*** Opening Source information ***
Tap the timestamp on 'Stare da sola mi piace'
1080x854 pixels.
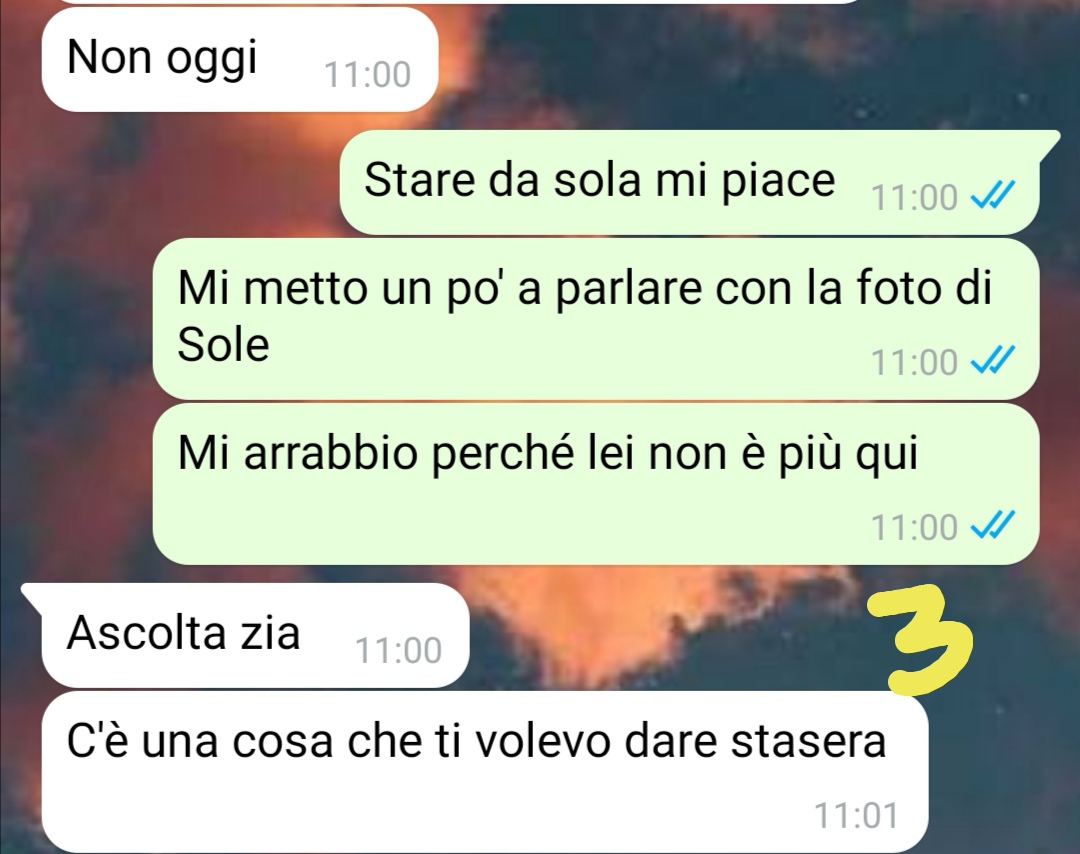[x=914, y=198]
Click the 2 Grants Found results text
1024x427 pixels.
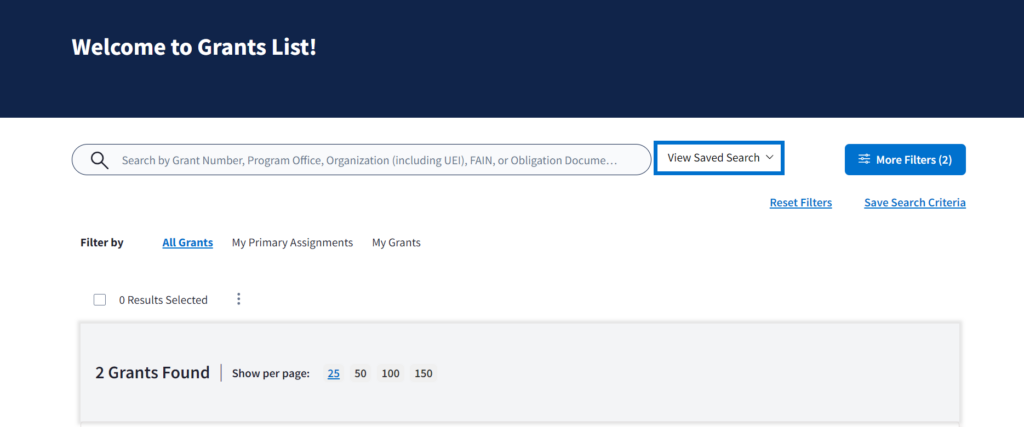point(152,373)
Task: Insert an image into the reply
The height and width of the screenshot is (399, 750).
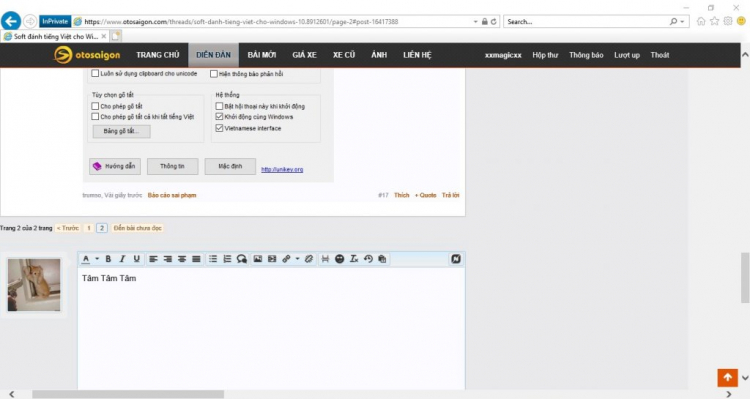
*** Closing Source information ***
- Task prompt: Begin the copy at the line containing "Task: Insert an image into the reply" and end it at the last line of the records; transcribe exactly and exclude pictures.

- Result of the exercise:
Task: Insert an image into the reply
The height and width of the screenshot is (399, 750).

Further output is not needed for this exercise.